For headline inflation, this made it 7 consecutive quarters where the quarterly figure was below the expected outcome.

Of more relevance from an RBA policy perspective, core inflation slowed in today’s data to +1.87%Y/Y from an upwardly revised pace of +2.01%Y/Y in Q1. This sits a touch below the RBA's forecast (+2.0%Y/Y) published in May's Statement on Monetary Policy, which also show that a lift in core inflation is not seen until mid-2020 (+2.25%Y/Y).

CPI  Q2 | The details

The main contribution to inflation in Q2 came from a strong rise in petrol prices (+6.9%), which added +0.24ppt to the quarterly figure.   

Next most was Health, due mainly to the annual increase in premiums for private health insurance (+3.1%). Alcohol and tobacco prices lifted 1.6% in Q2, with tobacco adding +0.09ppt to inflation and alcohol +0.03ppt.  

The Housing group added a soft +0.03ppt to inflation, with rises for new dwellings (+0.8%) and maintenance (+0.4%). Rents and rates and charges were flat (0.0%), while Utilities fell (-1.2%) on weaker power prices. 

Food and non-alcoholic beverages prices were down -0.4% on the quarter (+0.3Y/Y), which reflected falls for vegetables (-2.9%) and fruit (-2.5%).

Highlighting the intensity of retail competition, prices over the past year fell for appliances -3.1%Y/Y, clothing -3.0%Y/Y, footwear -3.0%Y/Y, furniture -2.7% and vehicles -2.2%Y/Y.  

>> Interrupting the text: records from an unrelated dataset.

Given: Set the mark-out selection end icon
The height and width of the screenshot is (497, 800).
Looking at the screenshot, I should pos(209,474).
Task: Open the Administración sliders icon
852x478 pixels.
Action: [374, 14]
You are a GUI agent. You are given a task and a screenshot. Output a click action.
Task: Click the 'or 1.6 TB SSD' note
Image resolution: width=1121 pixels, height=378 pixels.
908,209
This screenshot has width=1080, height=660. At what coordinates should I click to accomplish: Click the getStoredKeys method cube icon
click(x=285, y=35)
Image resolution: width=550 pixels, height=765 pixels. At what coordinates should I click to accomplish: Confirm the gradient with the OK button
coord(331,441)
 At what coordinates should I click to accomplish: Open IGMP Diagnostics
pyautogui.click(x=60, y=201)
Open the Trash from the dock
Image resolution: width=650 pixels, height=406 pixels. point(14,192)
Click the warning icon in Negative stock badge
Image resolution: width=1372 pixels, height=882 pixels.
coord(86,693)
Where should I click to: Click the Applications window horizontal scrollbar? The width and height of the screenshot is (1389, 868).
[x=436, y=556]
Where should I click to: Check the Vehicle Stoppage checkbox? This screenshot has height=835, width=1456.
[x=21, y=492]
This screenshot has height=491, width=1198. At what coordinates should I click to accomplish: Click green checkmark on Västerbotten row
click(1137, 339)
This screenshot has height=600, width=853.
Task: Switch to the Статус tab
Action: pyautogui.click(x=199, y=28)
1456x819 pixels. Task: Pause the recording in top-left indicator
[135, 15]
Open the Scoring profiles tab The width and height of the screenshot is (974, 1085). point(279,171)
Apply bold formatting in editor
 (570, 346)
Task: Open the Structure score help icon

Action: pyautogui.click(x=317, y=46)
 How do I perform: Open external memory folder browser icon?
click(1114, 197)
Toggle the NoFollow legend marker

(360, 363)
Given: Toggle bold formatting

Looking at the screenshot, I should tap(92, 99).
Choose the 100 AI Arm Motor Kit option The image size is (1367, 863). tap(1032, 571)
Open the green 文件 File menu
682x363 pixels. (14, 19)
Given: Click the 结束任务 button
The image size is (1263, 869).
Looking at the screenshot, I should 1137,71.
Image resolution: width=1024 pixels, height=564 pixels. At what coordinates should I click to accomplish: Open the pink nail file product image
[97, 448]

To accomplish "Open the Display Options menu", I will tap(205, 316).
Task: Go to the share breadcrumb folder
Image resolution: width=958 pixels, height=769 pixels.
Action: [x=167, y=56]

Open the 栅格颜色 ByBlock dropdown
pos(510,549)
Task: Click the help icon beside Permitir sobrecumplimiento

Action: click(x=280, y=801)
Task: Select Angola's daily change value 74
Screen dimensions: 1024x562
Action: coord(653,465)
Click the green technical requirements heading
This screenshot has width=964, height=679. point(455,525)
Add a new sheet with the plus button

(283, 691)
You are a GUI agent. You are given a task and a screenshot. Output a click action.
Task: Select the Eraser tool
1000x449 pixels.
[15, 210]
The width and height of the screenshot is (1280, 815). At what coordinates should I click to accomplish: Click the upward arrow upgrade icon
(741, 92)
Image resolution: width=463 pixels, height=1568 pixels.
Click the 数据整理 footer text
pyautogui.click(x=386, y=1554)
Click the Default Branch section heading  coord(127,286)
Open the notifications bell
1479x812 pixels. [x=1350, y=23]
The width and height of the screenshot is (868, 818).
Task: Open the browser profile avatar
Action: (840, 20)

Looking more broadly, inflation of tradables — from imported sources (accounting for around 35% of the CPI figure) — lifted +0.5% in Q2 but is little changed over the year (+0.3%). This has provided some offset to non-tradables inflation — influenced by domestic factors — although, this softened in Q2 to +0.3 and +3.0%Y/Y.


Separating the impact of areas which are impacted by government policy — from price increases in alcohol, tobacco and private health insurance premiums, the underlying inflationary environment remains muted. 

Inflation for ‘market goods and services ex-volatile items’ — a guide to private sector inflation influenced by demand and supply factors — increased just +0.2% in Q2, and is +1.1%Y/Y in a result that is unchanged from the previous two quarters. 


CPI  Q2 | Insights

Overall, Australia's inflationary pulse remains soft with core inflation back below the RBA's lower target. There was little in Q2's data to indicate that core inflation is set to firm notably over the near-term. Stronger wages growth likely remains the key link, and markets will be looking ahead to the release of the Wage Price Index for Q2 (15/8), which will need to show a sustained strengthening over the quarters ahead to help lift core inflation up into the target range. Cash rate futures are not fully priced for a rate increase for at least the next 18 months.